La partie la plus déplaisante des repas dans le gîte était bien sûr le moment de faire la vaisselle. Cette tâche était destinée à Mira et Jean ne l’aidait que très rarement. Elle devait donc se taper les chaudrons, les marmites, les poêles, les assiettes, les bols, les ustensiles, les verres et les coupes à elle seule à chaque fin de repas.
-As-tu besoin d’aide ? demanda une voix derrière elle. Mira reconnut celle du nouveau jardinier.
-Non merci, ça ira.
Malgré la réponse négative de la jeune femme, Gabriel empoigna le chiffon de cuisine et commença à essuyer la vaisselle qui se trouvait à côté de l’évier.
-Qu’est-ce que tu fais ?
-Ben, tu ne vois pas ? J’essuie la vaisselle.

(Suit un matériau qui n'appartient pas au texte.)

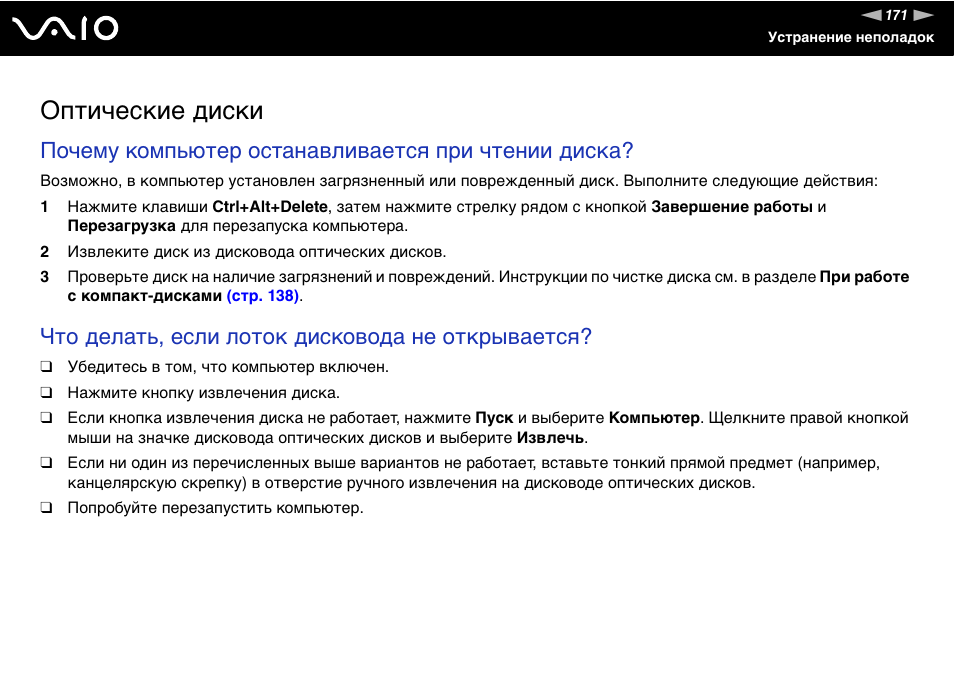Click step number 1 in the list

click(x=44, y=207)
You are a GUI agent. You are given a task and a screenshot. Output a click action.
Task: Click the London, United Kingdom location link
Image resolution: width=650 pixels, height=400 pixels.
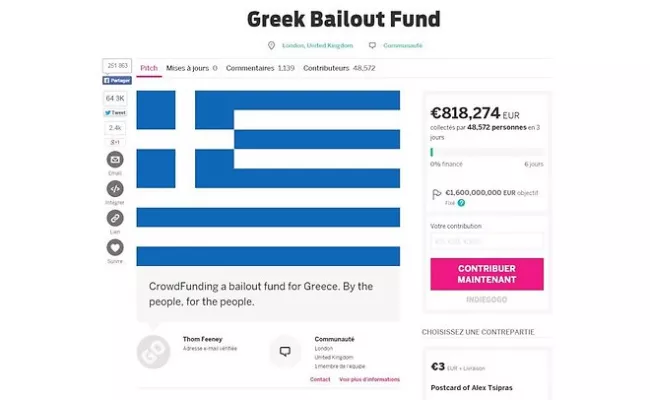click(310, 45)
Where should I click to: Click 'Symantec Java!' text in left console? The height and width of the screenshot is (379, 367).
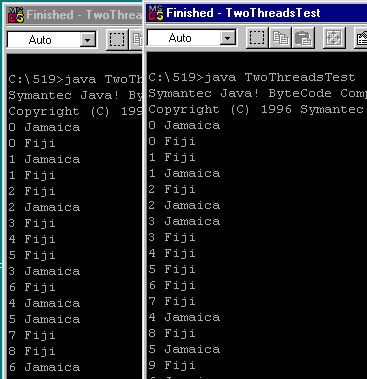(63, 95)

-Je t’ai dit que je n’avais pas besoin d’aide.
-Mira, je ne suis pas con, j’ai bien vu ton air désespéré devant ce « monument de vaisselle sale » sur le comptoir !
-Mouais, bon, t’es le jardinier du gîte, pas mon assistant en cuisine.

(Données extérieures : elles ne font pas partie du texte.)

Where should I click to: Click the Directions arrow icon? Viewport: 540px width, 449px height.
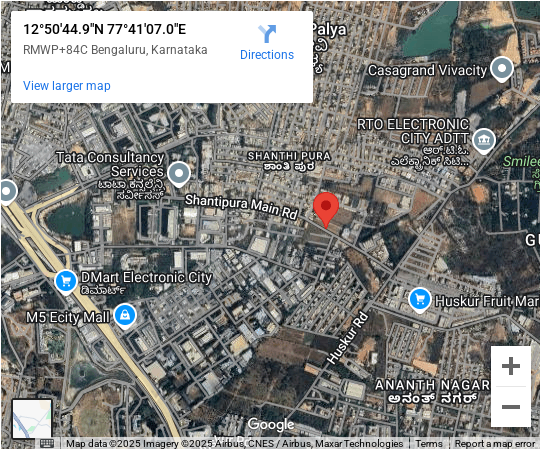click(x=267, y=34)
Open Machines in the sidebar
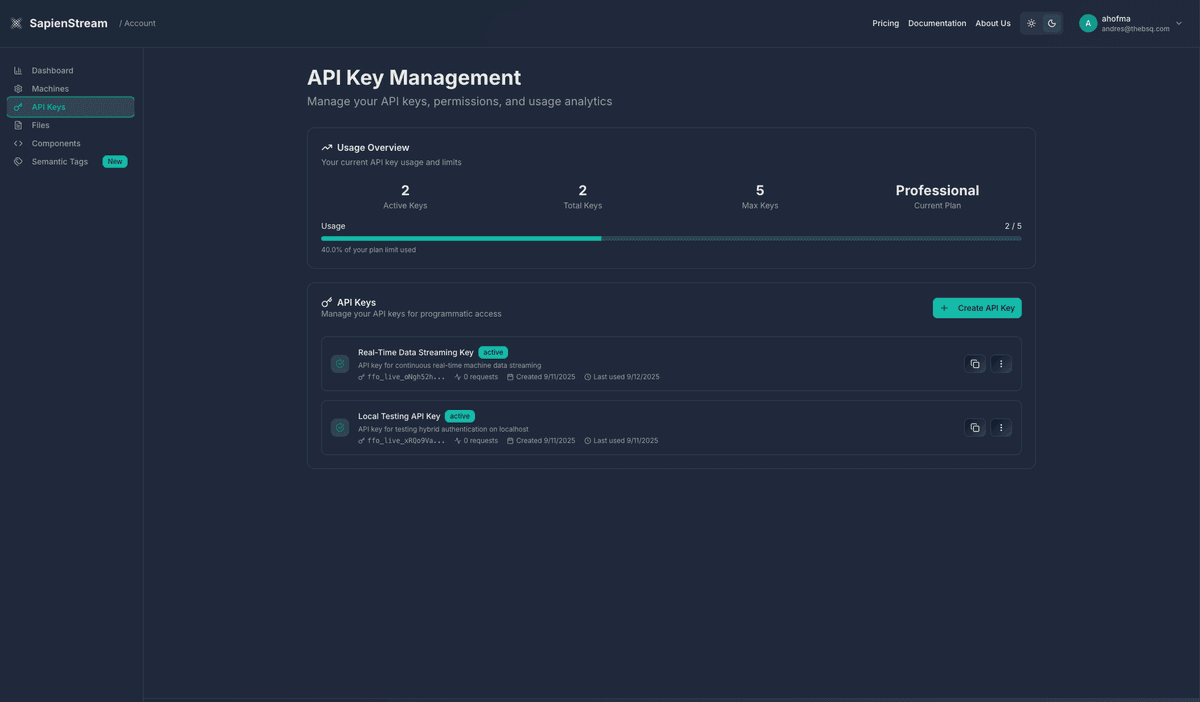The image size is (1200, 702). 50,89
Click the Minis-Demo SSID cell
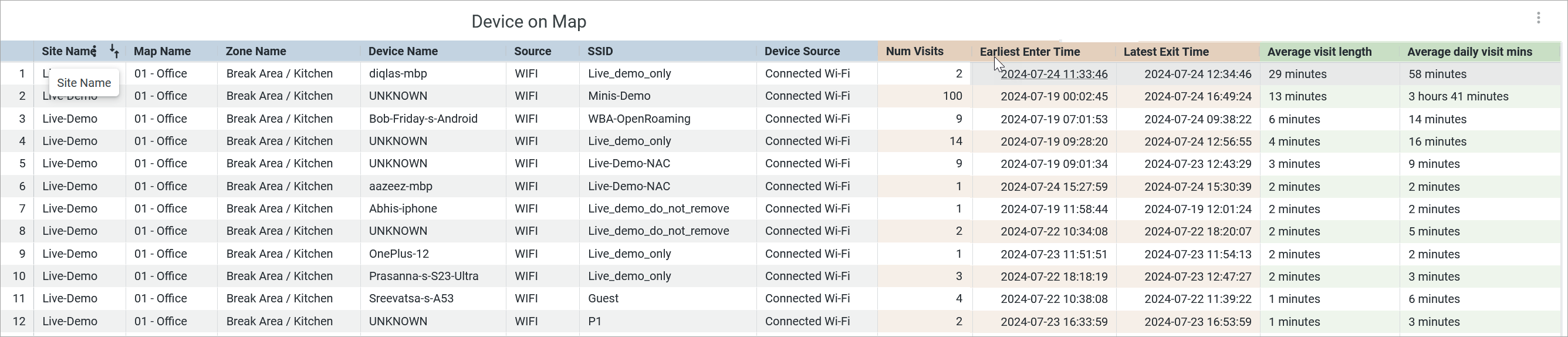 (619, 96)
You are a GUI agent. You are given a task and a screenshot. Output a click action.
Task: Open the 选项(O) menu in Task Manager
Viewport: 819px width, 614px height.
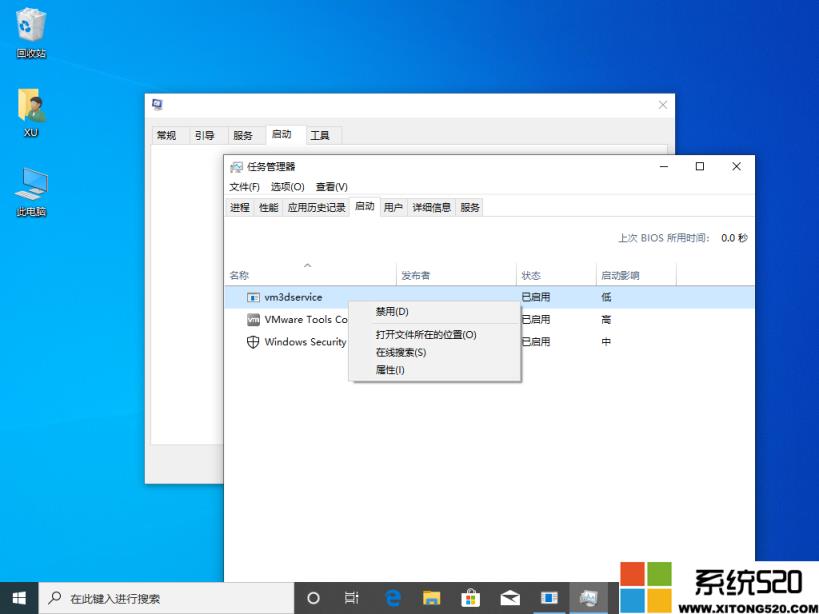point(285,186)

-Je ne le fais pas pour le gîte, mais pour toi.
Voyant le visage figé de Mira après son commentaire, le jeune homme changea de sujet.
-Tu n’as jamais pensé à devenir chef ?
-Chef ?
-Oui, chef cuisinière.
-Non, j’ai su dès mes onze ans, après la mort de mon père, que mon destin se résumait à continuer la lignée des Dunkler dans l’hôtellerie.

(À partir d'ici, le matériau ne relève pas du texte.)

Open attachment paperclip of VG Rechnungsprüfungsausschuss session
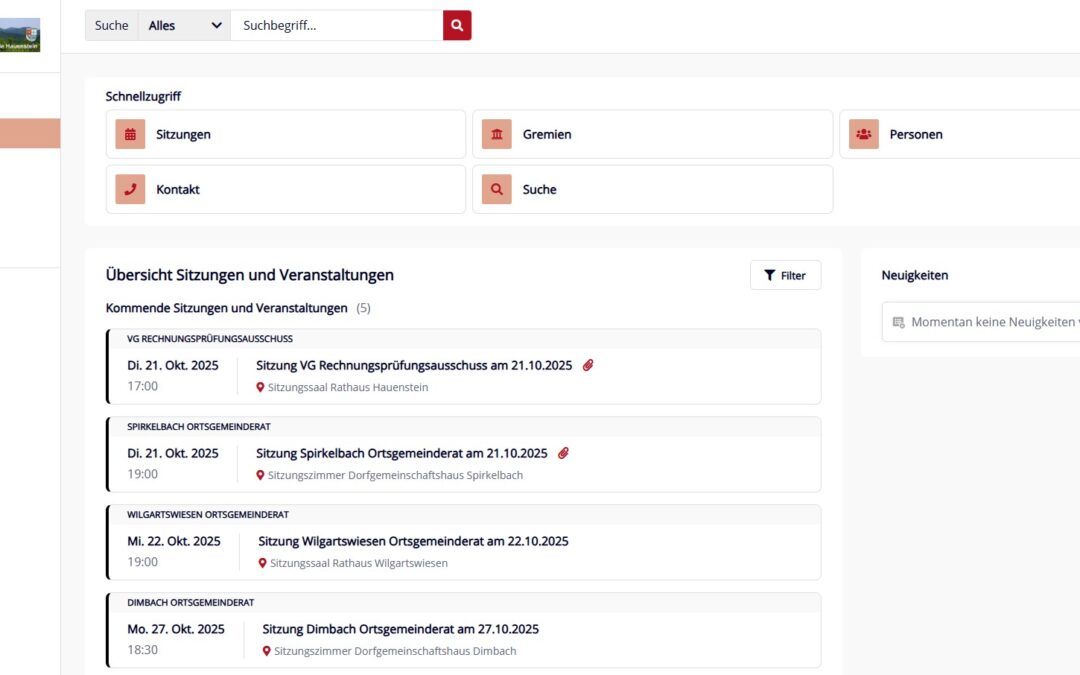This screenshot has width=1080, height=675. pos(588,366)
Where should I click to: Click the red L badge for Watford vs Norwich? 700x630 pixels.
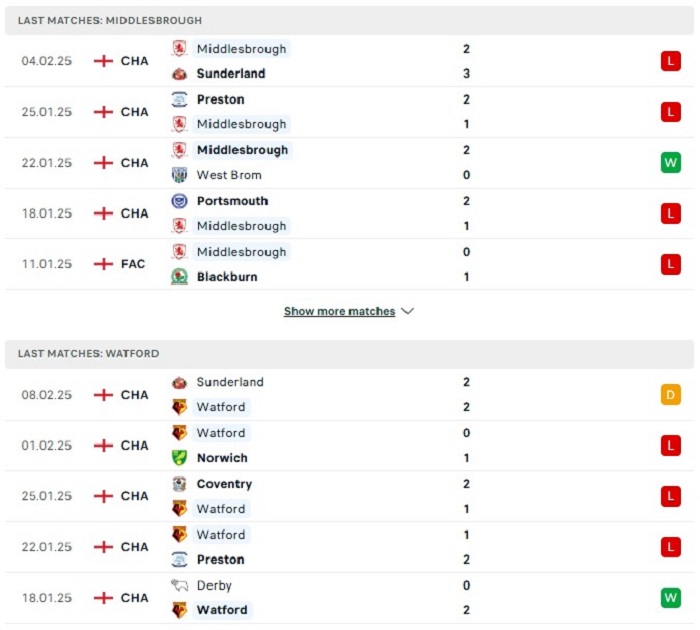(x=671, y=445)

-Ça ne t’ait jamais venu en tête de faire autrement ?
-Que veux-tu dire ?
-Eh bien, de devenir propriétaire d’un célèbre restaurant cinq étoiles, ou quelque chose d’autre. Tu dois forcément avoir un rêve, un métier que tu as toujours voulu faire mais que tu as catégoriquement ignoré pour faire plaisir à ta famille…
-Oui, si tu parles de mon rêve de devenir princesse quand j’avais huit ans…
Devant le regard incrédule de son ami, Mira éclata de rire.
-Je parle sérieusement, Mira… N’as-tu pas un rêve caché ?
-Comment peux-tu oser dire ça ? Tu me connais à peine et tu insinues que j’aimerais tourner le dos à ma famille entière en faisant autre chose de ma vie que de gérer ce ranch !
-Ne prends pas ça de même, Mira. J’essayais simplement de te faire ouvrir les yeux.
-Tu ne me connais pas, répéta Mira sur un ton sec.
- Toi non plus, Mira, tu ne te connais pas.
-Pff, n’importe quoi ! Et puis, si ça ne serait pas de moi et de cette auberge, tu n’aurais pas de travail ni de lieu ou vivre, je te signale !
-Crois-moi Mira, je m’aurais organisé autrement.
-Bon, ça suffit, je n’ai plus besoin de toi pour la vaisselle.
-Ah, donc tu as déjà eu besoin de moi ?
-Arrête de jouer sur les mots !
-Tu es tellement drôle quand tu te fâches ! se moqua Gabriel.
-Tu agis comme si on se connaissait depuis toujours.
-C’est ma particularité.
-Ouais, c’est ça, tu peux t’en aller, maintenant ?
-Comme tu veux ! Bonne chance pour ta montagne !
-J’en aurai besoin, marmonna la jeune adulte.
Plus tard dans la soirée, alors que la vaisselle était propre et rangée, Mira décida d’aller voir ses e-mails.
« Ah, tiens, un message de Rosalie ! » s’enthousiasma Mira.
« Ohh comme je suis contente pour elle ! » se réjouie Mira devant son écran d’ordinateur en lisant le message de sa sœur. « Allons voir ce Bruno… »
Mira chercha Bruno Camembert sur le moteur de recherche comme lui avait suggéré de faire sa sœur. Une centaine de photos sont soudainement apparues à l’écran. Mira cliqua sur l’une d’entre elles.
« Y’a pas à dire, elle en a de la chance ! » pensa Mira en admirant le magnifique corps musclé et bronzé de ce Bruno.